Het is pikant bij deze geschiedenis dat Moniques verlamming zich beperkte tot haar benen. Of ze nu simuleerde, een conversiestoornis had of aan een neurologische ziekte leed, handbiken doe je met je handen en een normaal gebruik van de benen levert geen enkel voordeel op. Maar dit terzijde.

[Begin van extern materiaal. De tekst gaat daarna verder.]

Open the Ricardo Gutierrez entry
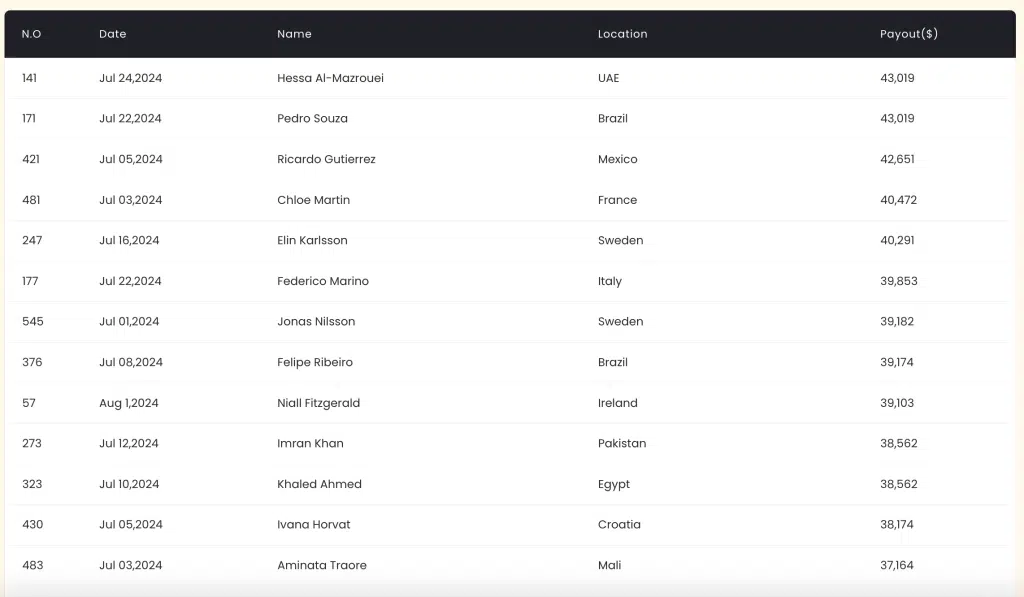Viewport: 1024px width, 597px height. [326, 159]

Wanneer Monique aan een conversieve verlamming geleden zou hebben met een spontaan herstel, verdient ze ieders sympathie. Hoe moet een patiënt in vredesnaam omgaan met een spontaan herstel van een door al die behandelende artsen en medische keuringsdeskundigen (betrokken bij bijvoorbeeld de keuring voor de paralympische spelen) lichamelijk verklaarde verlamming? De medische sector accepteerde blijkbaar een lichamelijke verklaring. Is het dan vreemd dat zij dat ook gedaan heeft? Plotseling merkt ze dat het lopen weliswaar moeizaam, maar geleidelijk toch weer een beetje gaat. Dokters hebben geen goede verklaring voor het overgaan van conversieve klachten. Het zal duidelijk zijn dat het voor patiënten helemaal onbegrijpelijk is. Het ligt dan voor de hand dat ze bij haar verklaring geen consistent verhaal had. Er bestaat immers voor spontaan herstel bij een conversie geen consistente verklaring. De berichtgeving in De Pers en de NRC was zakelijk zonder enige morele verontwaardiging. Dat siert deze kranten.